Schedule V of the Regulations provides for the calculation of the amount that may be deducted for the purposes of paragraph 1100(1)(g) in respect of capital cost of a property that is an industrial mineral mine or a right to remove industrial minerals from an industrial mine.

Sections 2 and 3 of Schedule V are amended to provide for an additional deduction in respect of accelerated investment incentive property included in paragraph 1100(1)(g).

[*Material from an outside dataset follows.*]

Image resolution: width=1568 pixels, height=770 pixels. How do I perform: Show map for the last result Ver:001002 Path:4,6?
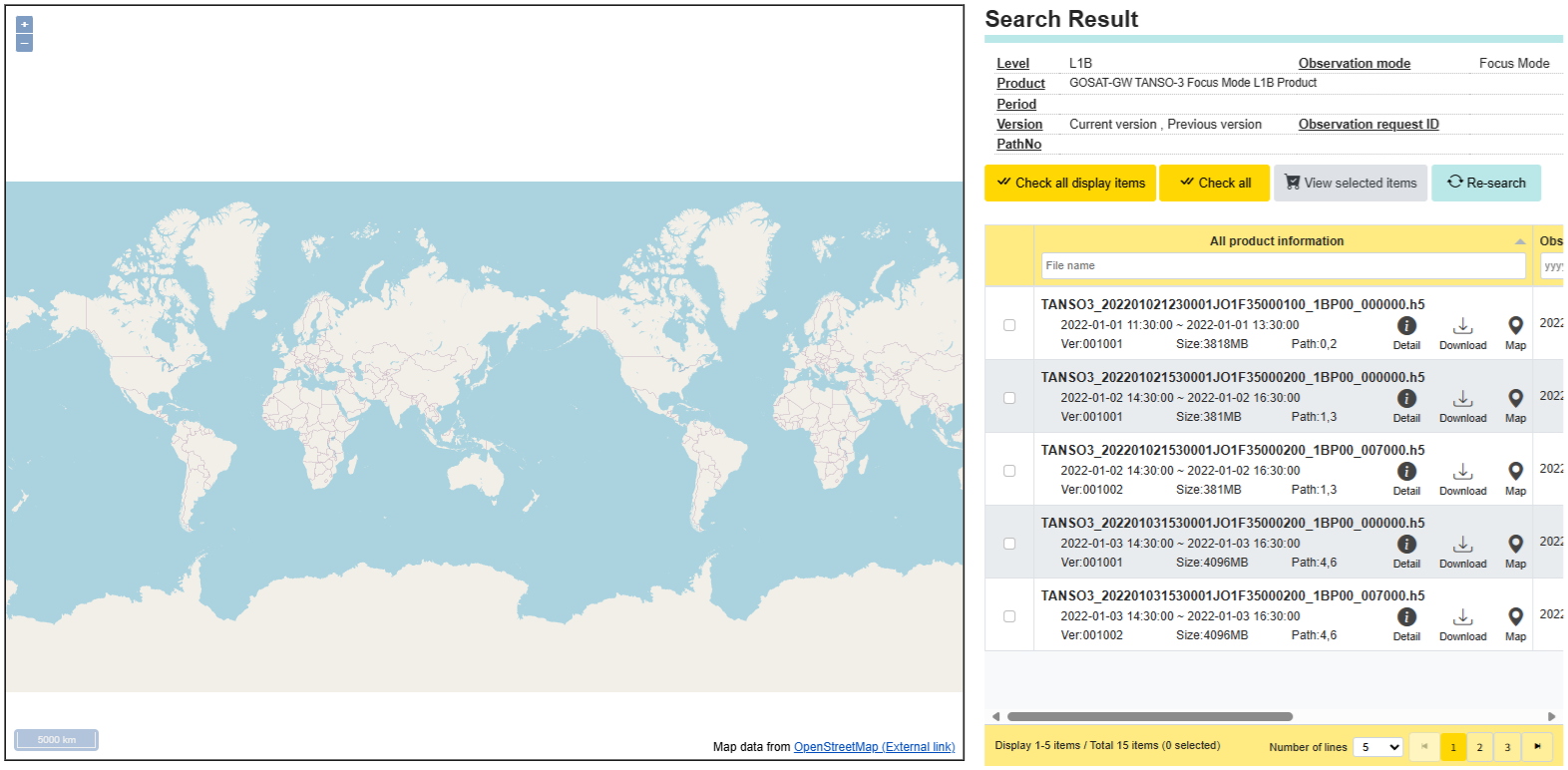coord(1515,623)
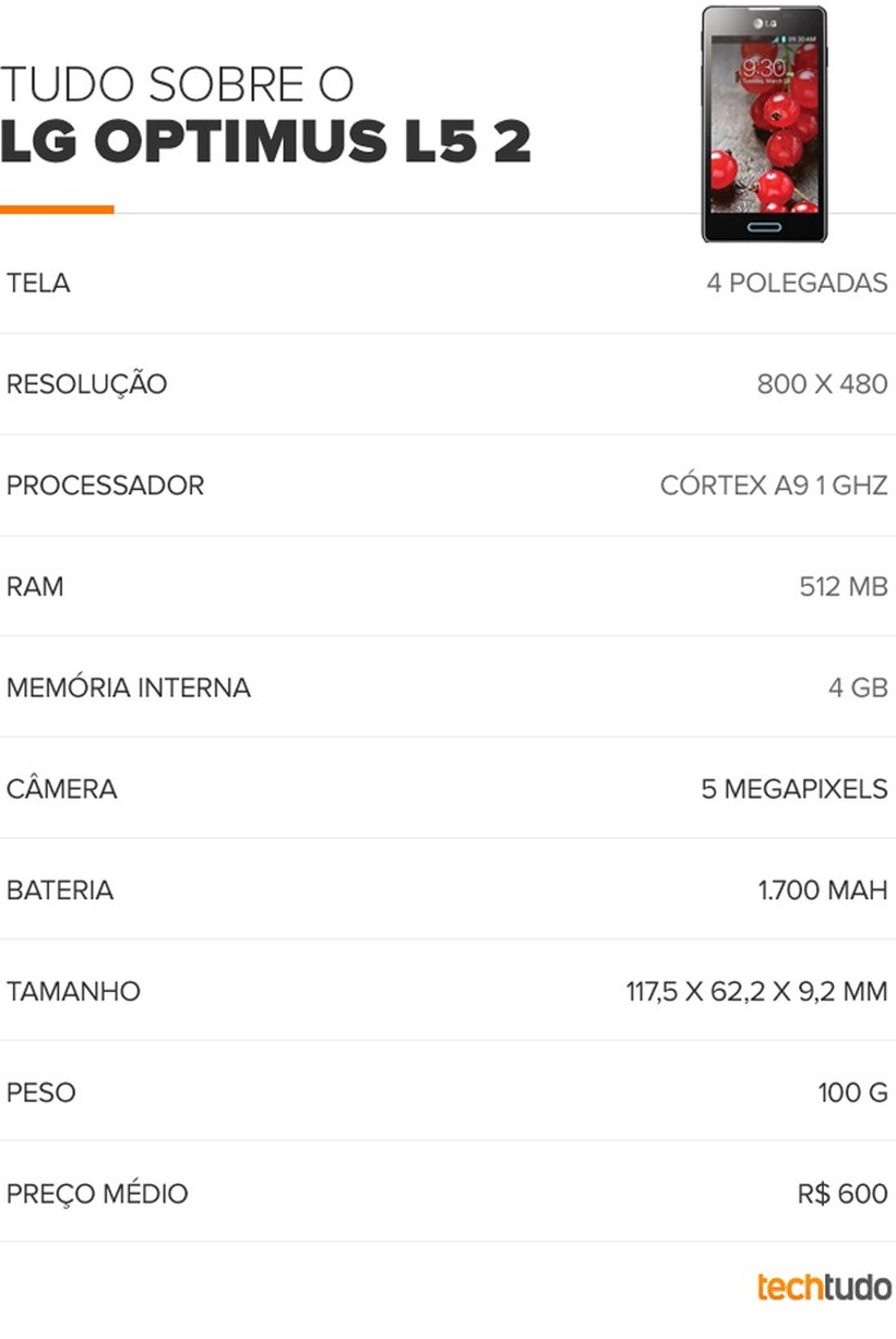Select the RESOLUÇÃO label

[x=87, y=384]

For more information, see the commentary on the definition "accelerated investment incentive property" in subsection 1104(4).

The amendments to section 2 of Schedule V reorganize the provision into a formula and provide the following additional deductions (in paragraphs (a) and (b) of the description of A) in respect of accelerated investment incentive property included in paragraph 1100(1)(g):

  • 50%, for accelerated investment incentive property acquired before 2024; and
  • 25%, for accelerated investment incentive property acquired after 2023.

Paragraph (c) of the description of A preserves the current deduction available to property that is not accelerated investment incentive property.

The amendments to paragraphs 3(a) and (b) of Schedule V of the Regulations provide that the additional allowance in the first year does not affect the amount that can be claimed in the second and subsequent years, until the undepreciated capital cost limit is reached.

Clauses 68 and 69

Capital cost allowance – timber limits and cutting rights

ITR

Schedule VI Sections 2 & 3

Schedule VI of the Regulations provides for the calculation of the amount that may be deducted for the purposes of paragraph 1100(1)(e) in respect of the capital cost of a property (other than a timber resource property) that is a timber limit or a right to cut timber from a limit.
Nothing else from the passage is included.